(Word and element location data)
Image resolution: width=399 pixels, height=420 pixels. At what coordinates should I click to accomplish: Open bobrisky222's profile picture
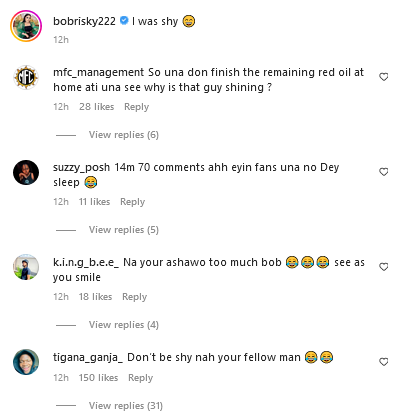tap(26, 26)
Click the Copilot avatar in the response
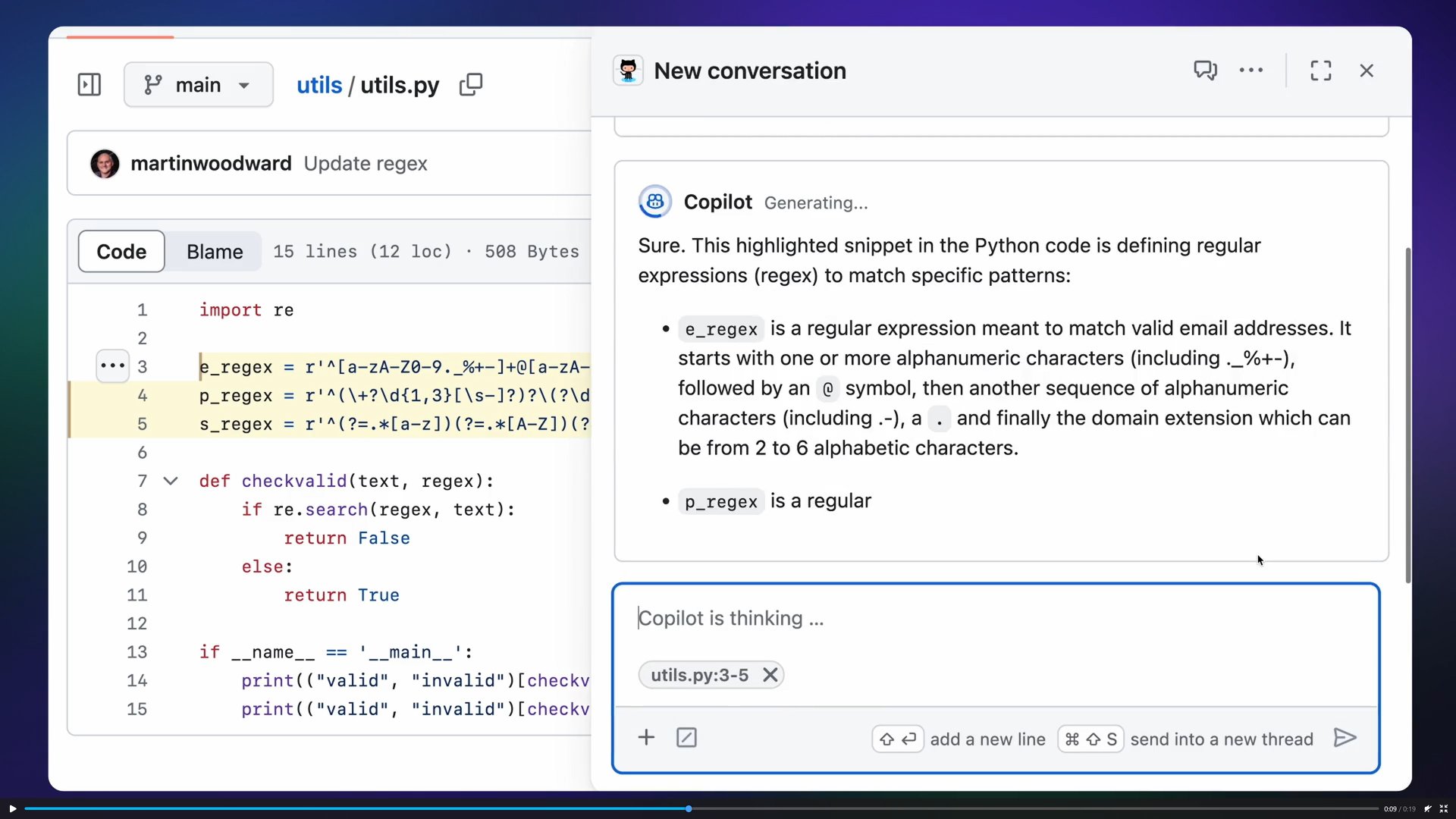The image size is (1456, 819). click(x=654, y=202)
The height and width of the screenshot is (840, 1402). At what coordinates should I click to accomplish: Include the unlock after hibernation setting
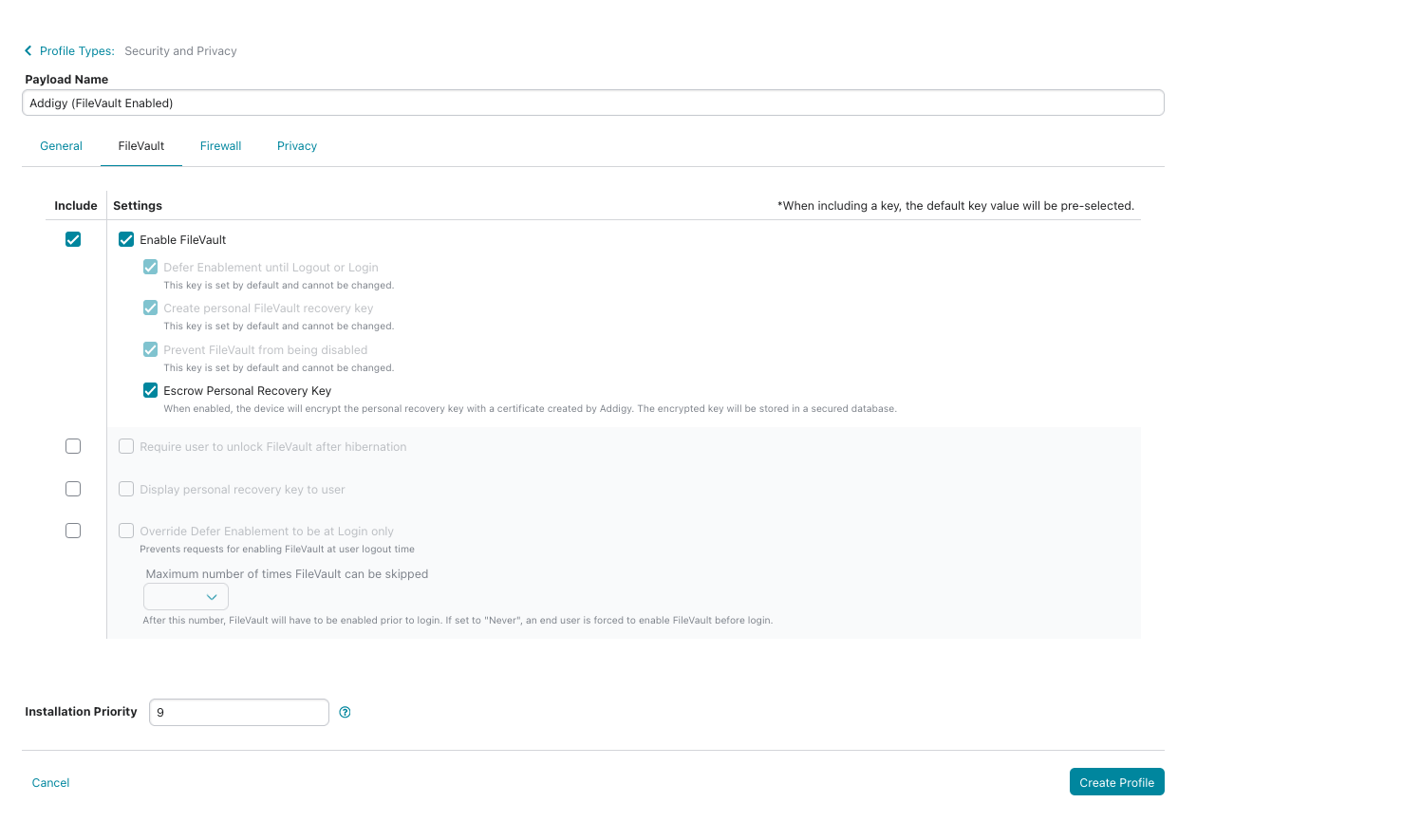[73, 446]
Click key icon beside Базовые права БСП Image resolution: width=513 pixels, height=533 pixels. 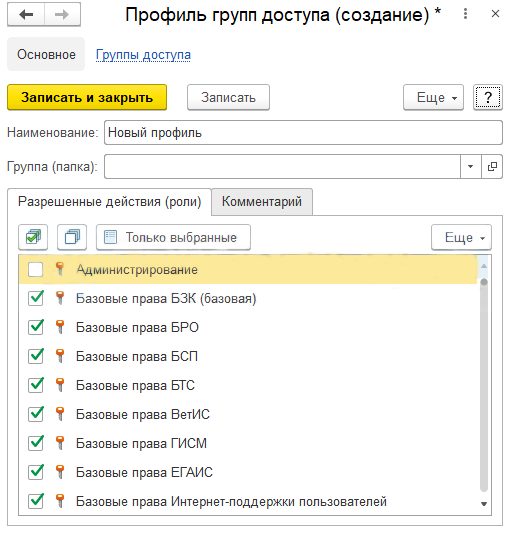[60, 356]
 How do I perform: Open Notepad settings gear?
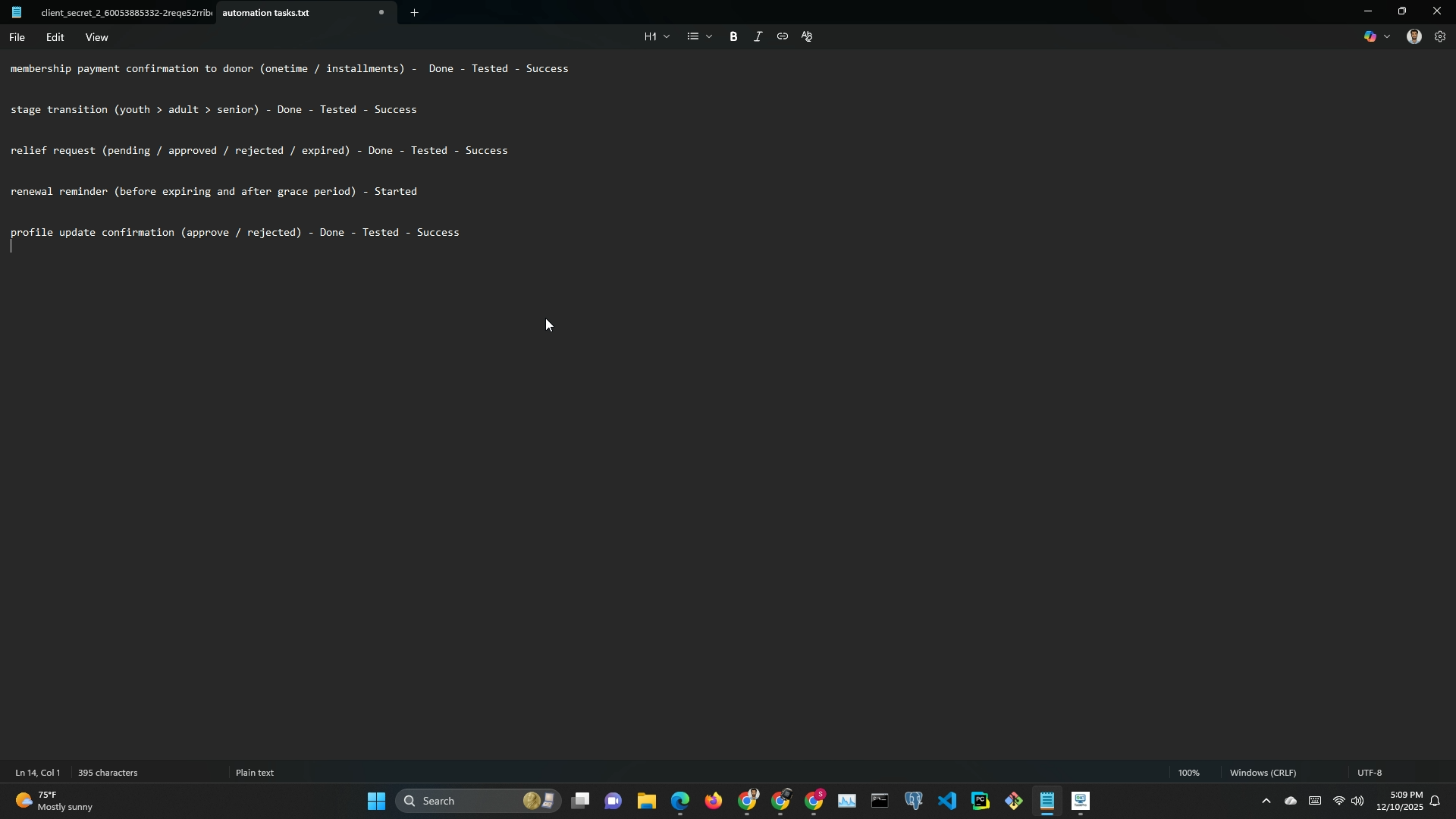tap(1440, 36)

# PROBLEM TO WORK ON
Report every line of the material above that contains the string "coordinates", copying each line in full. Case counts.

# RESULT
Image resolution: width=399 pixels, height=420 pixels. At what coordinates should I click to accomplish: Open bobrisky222's profile picture
The height and width of the screenshot is (840, 1402). At what coordinates should I click to accomplish: Include the unlock after hibernation setting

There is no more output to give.